Work to complete
Find the line in the data below that contains "The image size is (777, 1568).". Return that line and all the lines after it, unchanged.

:: Given information

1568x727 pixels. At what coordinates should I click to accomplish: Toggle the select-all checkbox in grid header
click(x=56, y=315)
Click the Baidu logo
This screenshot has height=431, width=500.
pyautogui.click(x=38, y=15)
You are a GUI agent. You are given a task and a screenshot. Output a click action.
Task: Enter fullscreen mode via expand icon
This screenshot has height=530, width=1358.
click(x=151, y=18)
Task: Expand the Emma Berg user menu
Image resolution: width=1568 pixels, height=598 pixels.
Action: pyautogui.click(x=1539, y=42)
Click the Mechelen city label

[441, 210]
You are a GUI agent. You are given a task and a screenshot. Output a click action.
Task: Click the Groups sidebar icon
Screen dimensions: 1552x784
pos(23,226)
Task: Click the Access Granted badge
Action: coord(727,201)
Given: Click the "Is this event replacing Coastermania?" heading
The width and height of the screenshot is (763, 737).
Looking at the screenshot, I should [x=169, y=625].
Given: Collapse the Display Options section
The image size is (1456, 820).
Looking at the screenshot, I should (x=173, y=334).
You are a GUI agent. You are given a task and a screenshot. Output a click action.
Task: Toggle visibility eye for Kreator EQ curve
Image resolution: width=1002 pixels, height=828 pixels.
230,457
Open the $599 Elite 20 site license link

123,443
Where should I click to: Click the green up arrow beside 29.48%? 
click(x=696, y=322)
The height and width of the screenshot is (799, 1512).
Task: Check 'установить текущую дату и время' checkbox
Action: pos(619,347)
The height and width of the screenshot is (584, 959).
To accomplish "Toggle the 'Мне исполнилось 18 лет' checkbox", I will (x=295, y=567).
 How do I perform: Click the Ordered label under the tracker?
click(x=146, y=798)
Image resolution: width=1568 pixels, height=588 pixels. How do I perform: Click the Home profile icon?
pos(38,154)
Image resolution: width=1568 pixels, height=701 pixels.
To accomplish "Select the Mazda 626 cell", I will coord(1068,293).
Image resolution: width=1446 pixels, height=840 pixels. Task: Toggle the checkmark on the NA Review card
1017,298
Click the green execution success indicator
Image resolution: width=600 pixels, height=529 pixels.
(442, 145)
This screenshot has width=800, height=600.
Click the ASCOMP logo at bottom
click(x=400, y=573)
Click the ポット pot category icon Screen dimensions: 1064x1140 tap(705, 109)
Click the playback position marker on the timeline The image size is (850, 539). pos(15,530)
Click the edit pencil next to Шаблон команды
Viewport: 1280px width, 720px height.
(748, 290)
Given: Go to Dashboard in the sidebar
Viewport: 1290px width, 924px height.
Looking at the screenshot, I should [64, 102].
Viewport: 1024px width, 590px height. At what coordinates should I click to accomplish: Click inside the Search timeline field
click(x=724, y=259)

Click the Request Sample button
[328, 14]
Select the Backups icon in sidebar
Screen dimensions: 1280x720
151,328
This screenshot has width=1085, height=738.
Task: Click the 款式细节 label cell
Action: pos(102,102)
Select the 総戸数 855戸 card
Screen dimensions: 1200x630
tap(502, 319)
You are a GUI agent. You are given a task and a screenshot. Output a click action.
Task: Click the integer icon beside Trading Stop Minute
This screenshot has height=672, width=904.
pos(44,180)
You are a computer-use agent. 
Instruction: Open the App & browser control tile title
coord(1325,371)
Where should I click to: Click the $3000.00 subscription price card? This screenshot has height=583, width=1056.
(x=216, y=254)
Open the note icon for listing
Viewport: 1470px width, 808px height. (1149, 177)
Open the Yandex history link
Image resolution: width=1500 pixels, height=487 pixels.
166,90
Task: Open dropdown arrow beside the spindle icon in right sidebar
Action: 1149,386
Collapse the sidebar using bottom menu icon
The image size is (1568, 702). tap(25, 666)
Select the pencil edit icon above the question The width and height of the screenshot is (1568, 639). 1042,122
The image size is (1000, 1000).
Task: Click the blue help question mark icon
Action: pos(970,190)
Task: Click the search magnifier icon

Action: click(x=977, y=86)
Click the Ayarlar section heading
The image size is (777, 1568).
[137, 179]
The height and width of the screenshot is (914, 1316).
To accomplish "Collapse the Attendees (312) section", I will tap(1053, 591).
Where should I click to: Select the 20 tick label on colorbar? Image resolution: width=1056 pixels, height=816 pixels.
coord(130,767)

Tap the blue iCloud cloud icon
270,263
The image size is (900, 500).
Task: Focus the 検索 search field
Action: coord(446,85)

::::

Solved exercise
The image size is (777, 1568).
[137, 179]
The height and width of the screenshot is (914, 1316).
To accomplish "Collapse the Attendees (312) section", I will tap(1053, 591).
Where should I click to: Select the 20 tick label on colorbar? Image resolution: width=1056 pixels, height=816 pixels.
coord(130,767)

Tap the blue iCloud cloud icon
270,263
The image size is (900, 500).
Task: Focus the 検索 search field
Action: coord(446,85)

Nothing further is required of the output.